Physical Operations 101 arrow icon Operation, Process, Workflow

Operation, Process, and Workflow: What's the Difference?

Hello there!

Even though, we use common words intuitively, it is still possible to get confused. Especially, at a moment when one pays closer attention to the words. I don’t know about you, but it happens to me at times. Recently, I was confused whether to use the word “process” or “workflow” in a sentence.

These two words seem to be similar, and in fact, many times they’re used interchangeably. But in operations and product language, there’s a useful distinction.

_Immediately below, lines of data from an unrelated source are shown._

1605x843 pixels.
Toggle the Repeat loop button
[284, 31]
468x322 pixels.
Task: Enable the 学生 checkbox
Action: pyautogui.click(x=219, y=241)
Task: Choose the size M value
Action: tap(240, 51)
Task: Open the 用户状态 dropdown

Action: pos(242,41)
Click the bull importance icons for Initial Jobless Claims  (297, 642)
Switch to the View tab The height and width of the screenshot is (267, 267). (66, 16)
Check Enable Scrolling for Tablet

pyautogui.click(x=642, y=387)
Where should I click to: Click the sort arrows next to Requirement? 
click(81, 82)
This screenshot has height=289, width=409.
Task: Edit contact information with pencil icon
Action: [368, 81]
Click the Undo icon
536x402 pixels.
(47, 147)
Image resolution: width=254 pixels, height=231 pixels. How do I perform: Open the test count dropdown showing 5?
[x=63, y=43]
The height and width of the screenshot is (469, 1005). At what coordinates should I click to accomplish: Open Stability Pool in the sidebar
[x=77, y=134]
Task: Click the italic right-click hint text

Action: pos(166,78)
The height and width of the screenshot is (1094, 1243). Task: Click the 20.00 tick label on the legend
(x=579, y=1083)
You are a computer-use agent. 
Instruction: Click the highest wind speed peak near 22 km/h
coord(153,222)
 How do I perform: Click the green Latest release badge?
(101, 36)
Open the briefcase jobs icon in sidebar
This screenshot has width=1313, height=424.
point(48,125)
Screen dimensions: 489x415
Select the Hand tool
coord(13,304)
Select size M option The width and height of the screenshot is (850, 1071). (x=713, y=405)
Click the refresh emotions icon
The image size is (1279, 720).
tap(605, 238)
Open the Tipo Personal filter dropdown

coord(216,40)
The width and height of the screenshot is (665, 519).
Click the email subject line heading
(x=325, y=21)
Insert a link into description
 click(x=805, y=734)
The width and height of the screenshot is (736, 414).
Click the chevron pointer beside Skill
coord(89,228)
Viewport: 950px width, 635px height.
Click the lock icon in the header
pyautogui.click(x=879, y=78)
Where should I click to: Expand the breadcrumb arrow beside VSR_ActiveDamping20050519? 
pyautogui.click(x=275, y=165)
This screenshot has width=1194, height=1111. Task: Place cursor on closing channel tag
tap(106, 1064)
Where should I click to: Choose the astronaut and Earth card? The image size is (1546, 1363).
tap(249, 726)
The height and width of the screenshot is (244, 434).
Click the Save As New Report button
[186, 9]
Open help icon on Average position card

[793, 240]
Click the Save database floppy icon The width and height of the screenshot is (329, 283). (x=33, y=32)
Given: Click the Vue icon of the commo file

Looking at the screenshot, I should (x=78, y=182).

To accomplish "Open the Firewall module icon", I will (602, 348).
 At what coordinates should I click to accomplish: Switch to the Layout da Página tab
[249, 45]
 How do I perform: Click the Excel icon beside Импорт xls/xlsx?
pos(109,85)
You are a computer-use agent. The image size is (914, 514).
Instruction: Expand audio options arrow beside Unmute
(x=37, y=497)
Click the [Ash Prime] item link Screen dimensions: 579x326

I went back to the basics and here’s what I learnt about three terms we use very often: operation, process, and workflow.

Operation

  • Meaning: The overall business function or operating environment involving people, systems, policies, and activities that deliver an outcome.
  • Example: security operations (visitor, access control, guard management)

Process

  • Meaning: The defined, repeatable method, the standard way a specific business activity should be performed.
  • Example: A visitor must be registered, resident approval is required, entry is allowed only during a valid time window, access must be logged (e.g., it asks - what are the business rules?)

Workflow

  • Meaning: The actual sequence, step-by-step flow of tasks, decisions, and handoffs used to execute that process (manually, digitally, or both).
  • Example: Visitor is registered -> resident approves -> entry gets validated at gate -> access granted -> visit logged (e.g., it asks - how to apply the process?)

In short:

  • Operation is the business function.
  • Process is what should happen.
  • Workflow is how it actually moves.

And because workflow is the visible flow of a process, it is often where the real-world messiness shows up.

Here’s an interesting analogy: in a kitchen operation, a recipe is a process, workflow is the step-by-step cooking of the dish.

Ah. This is making me hungry.

I’m off to snack on some high-protein sunflower seed.